The past two years the weather on race day has been dangerously hot. This year? Not so much. I arrived at the aid station shortly after 6:30 AM. After I got my volunteer gear I was wearing a fleece earband, a baseball cap, a short-sleeved t-shirt, a long-sleeved t-shirt, a long-sleeved fleece jacket, the polyester volunteer jacket, jeans, wool socks, mittens and rain boots. I wore the rain boots to keep my feet dry. They did not, however, keep my feet warm. At the end of my 6 hour shift my toes were so numb I could barely walk.
Sadly, I didn't bring my camera and my hands were so cold that I didn't bother to pull out my phone to take pictures. Besides, when you're handing out water to over 40+ thousand people, it's hard to take pictures!

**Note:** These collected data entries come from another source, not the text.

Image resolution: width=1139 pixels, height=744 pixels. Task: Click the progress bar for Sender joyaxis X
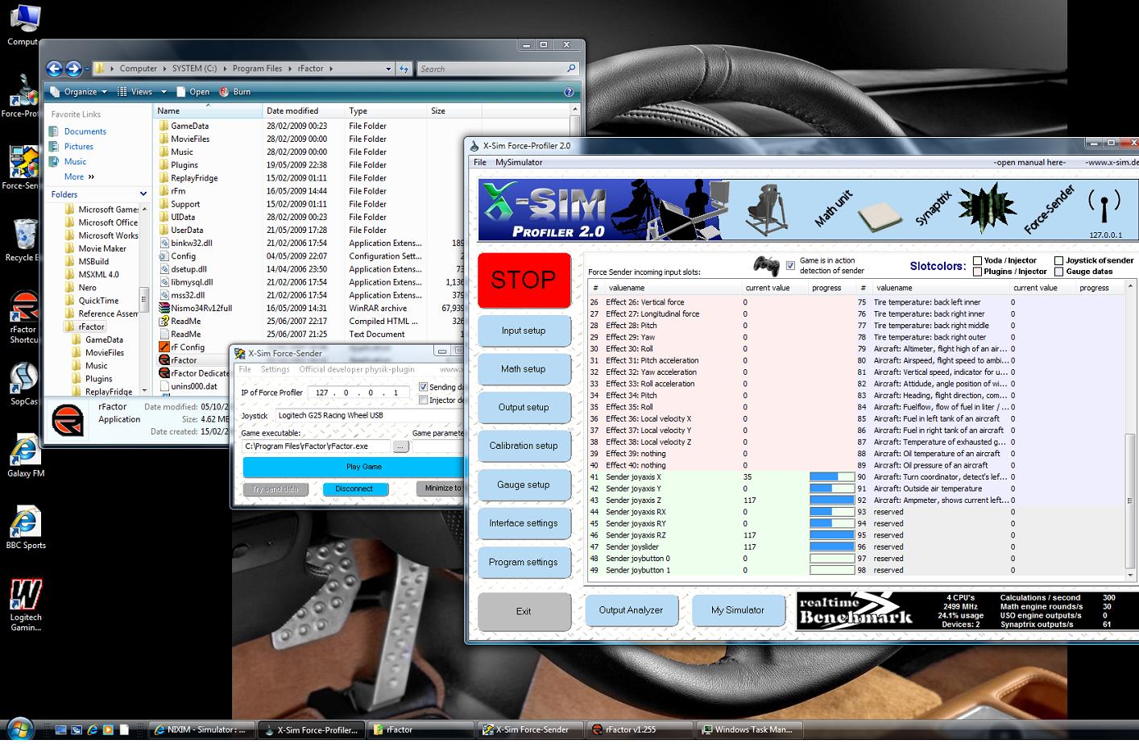pos(830,476)
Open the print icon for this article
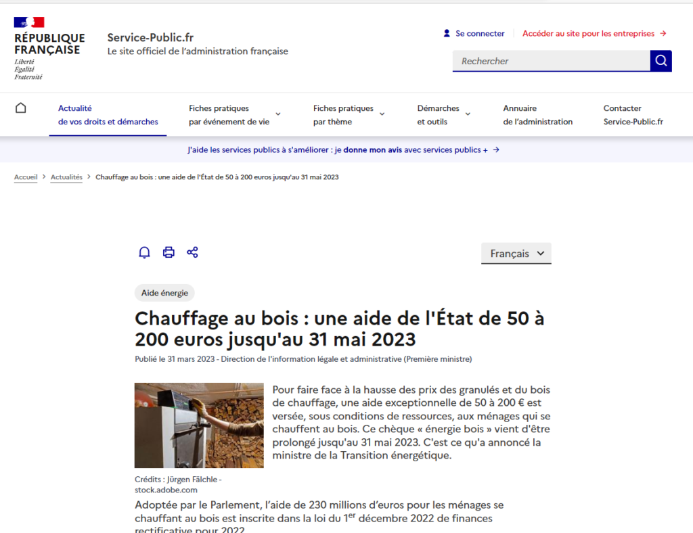 click(168, 252)
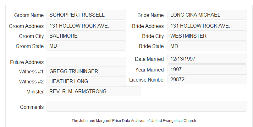Focus the License Number field

tap(207, 79)
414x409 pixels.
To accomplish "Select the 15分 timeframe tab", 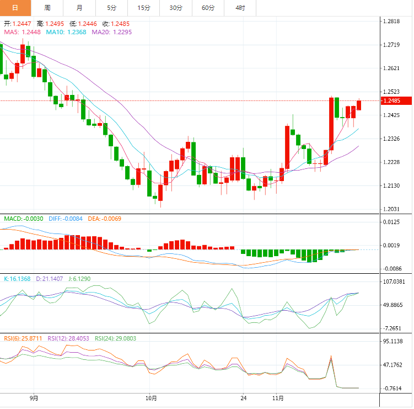I will (144, 8).
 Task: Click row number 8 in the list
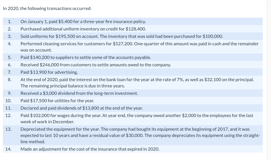pos(9,79)
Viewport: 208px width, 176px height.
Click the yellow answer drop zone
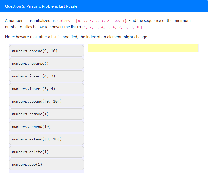click(x=143, y=47)
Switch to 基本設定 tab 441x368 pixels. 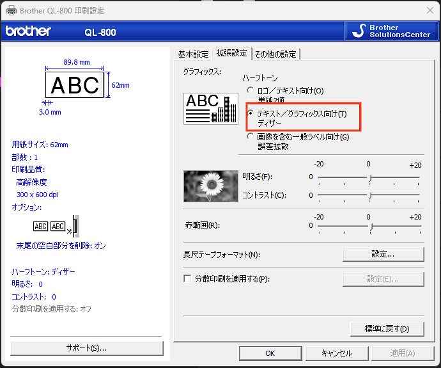tap(193, 54)
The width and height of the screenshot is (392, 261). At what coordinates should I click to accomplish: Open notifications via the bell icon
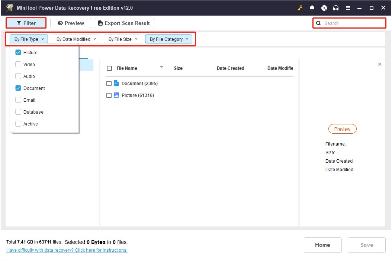[x=312, y=8]
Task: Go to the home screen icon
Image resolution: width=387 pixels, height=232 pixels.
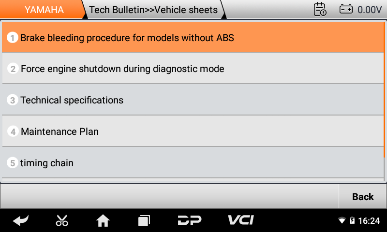Action: point(103,220)
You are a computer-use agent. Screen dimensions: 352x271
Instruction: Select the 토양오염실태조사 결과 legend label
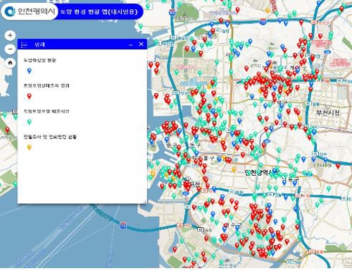pyautogui.click(x=46, y=85)
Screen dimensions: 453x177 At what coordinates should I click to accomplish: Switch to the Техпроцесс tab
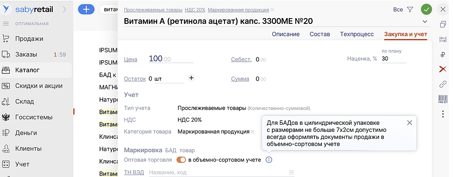(357, 34)

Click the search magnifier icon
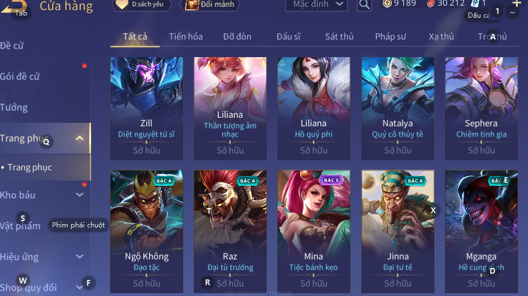(x=364, y=5)
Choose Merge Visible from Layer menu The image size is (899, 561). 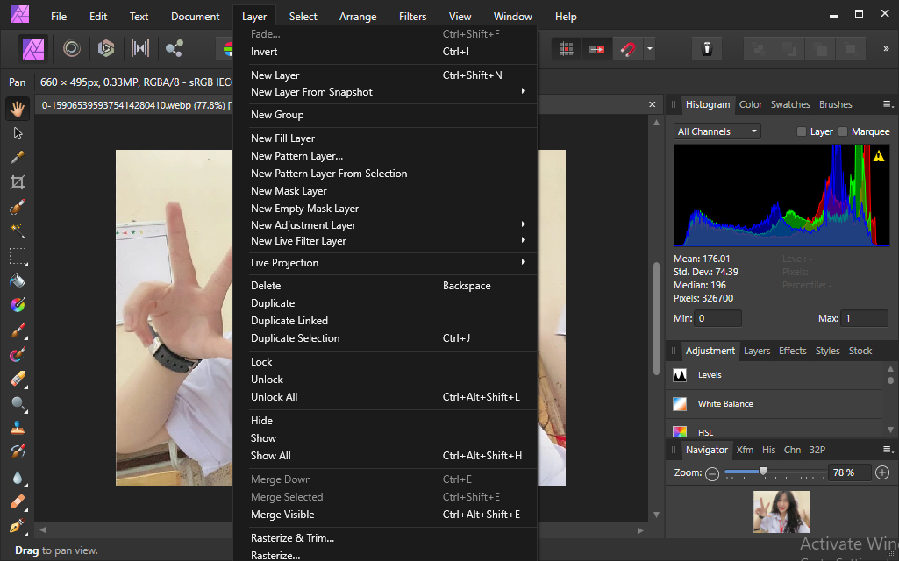click(x=282, y=515)

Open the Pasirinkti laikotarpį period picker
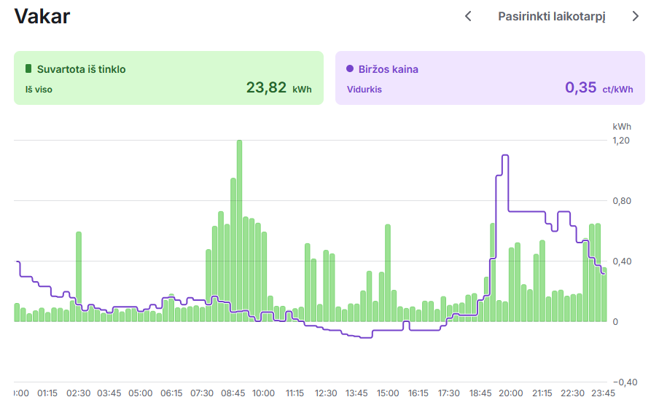pyautogui.click(x=551, y=16)
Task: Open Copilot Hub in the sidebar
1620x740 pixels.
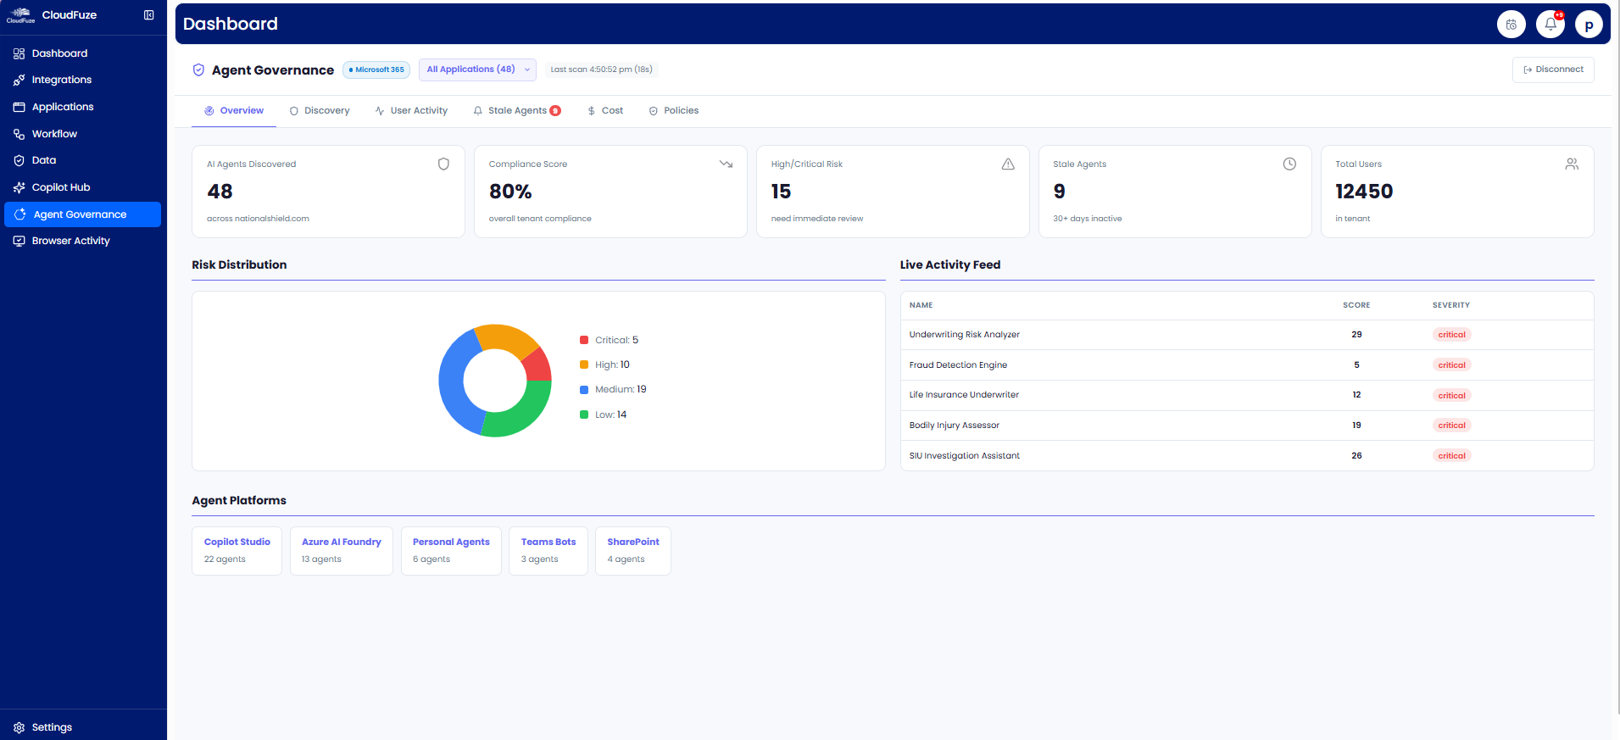Action: coord(61,187)
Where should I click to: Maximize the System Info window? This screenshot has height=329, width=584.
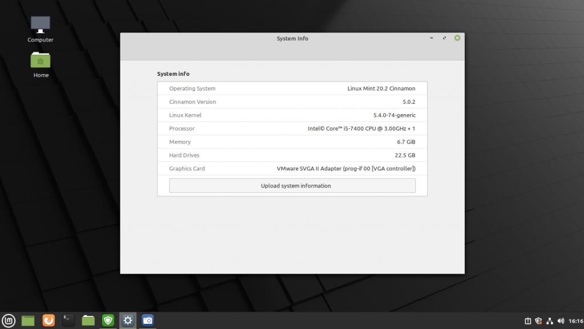pos(444,38)
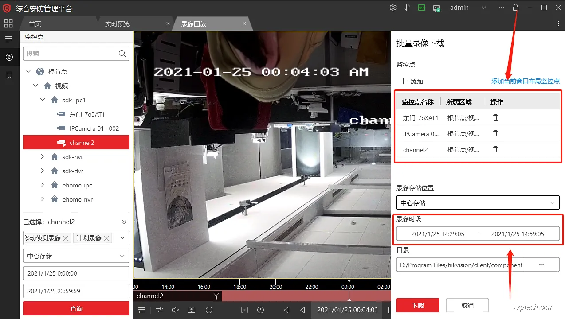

Forty-plus thousand people. That's larger than some towns. I don't know if they all made it to mile 18, but, starting with the elites, we had runners non-stop from approximately 8:45 AM to noon.
At first you hold out your hand with a cup of water in it. Your arm starts to die from holding it out at your side. You cheer when people take water from you and not the person next to you. But as the race goes on more and more people want water. You get to the point where you are grabbing two or three or four cups of water at a time just to keep up with the demand. You trade raking responsibilities and try to clean up dropped cups while staying out of the way of the runners. And then, as your table empties of water, you break it down and move onto the next table. You watch in awe as the world championship male runners blow past. You crane your neck looking for the elite female runners. You cheer for all the other runners. You shout out the names that people have written on their shirts.
It's exhilarating. It's fun. It's awe-inspiring. For the first few hours. And then, when it's cold, you start to worry if your toes will ever be warm. You start to get hungry. You start to get tired. You talk yourself out of needing to pee. But you don't want to complain because the people running past you are also thinking all those things...except they're running 26.2 miles. Something you haven't done.
So, instead, you jump up and down. You joke with the other people at your table. You dance to the music on the loudspeaker. You rake up discarded cups. You fill up more cups with water. And when the "course closed" vehicle drives by, you look at the stragglers walking behind it, shake your head, and begin to clean up.
I made it home shortly after 1 PM. I made myself lunch and sat on the couch to warm up and watch tv. I didn't mean to nap. But, I fell asleep for about 45 minutes. I'm sure handing out water at the Chicago Marathon is nothing like actually running the marathon, but it wore me out just the same.
If you do want to see some photos, Kim has some good ones. She even got photos of the elites! And some of the people in costume. I saw one guy dressed as Minnie Mouse. I saw several Wonder Womans. I saw a few nuns. I saw people of every shape, size and color. It truly is as if an entire city decided they'd all get up and go for a run. Amazing.
Speaking of runs, I did 8 miles on the bike path on Saturday morning. The air temperature was chilly and the sun hitting the creek created a low-hanging steam rising off the water. There were fewer runners than usual out and about I'm assuming because many of them were doing Sunday's big race. But I did see one guy running barefoot on the asphalt path. I, on the other hand, was wearing my newest pair of Brooks Adrenalines.
It was a good run. Goal? 10:00 minute miles across the board. Managed that with no problems. And I got lucky and barely had to stop for traffic.
After my run I "recovered" with hot chocolate. Chocolate milk is the perfect post-run recovery drink. I figured on a chilly fall day that hot chocolate would be even better. Yum!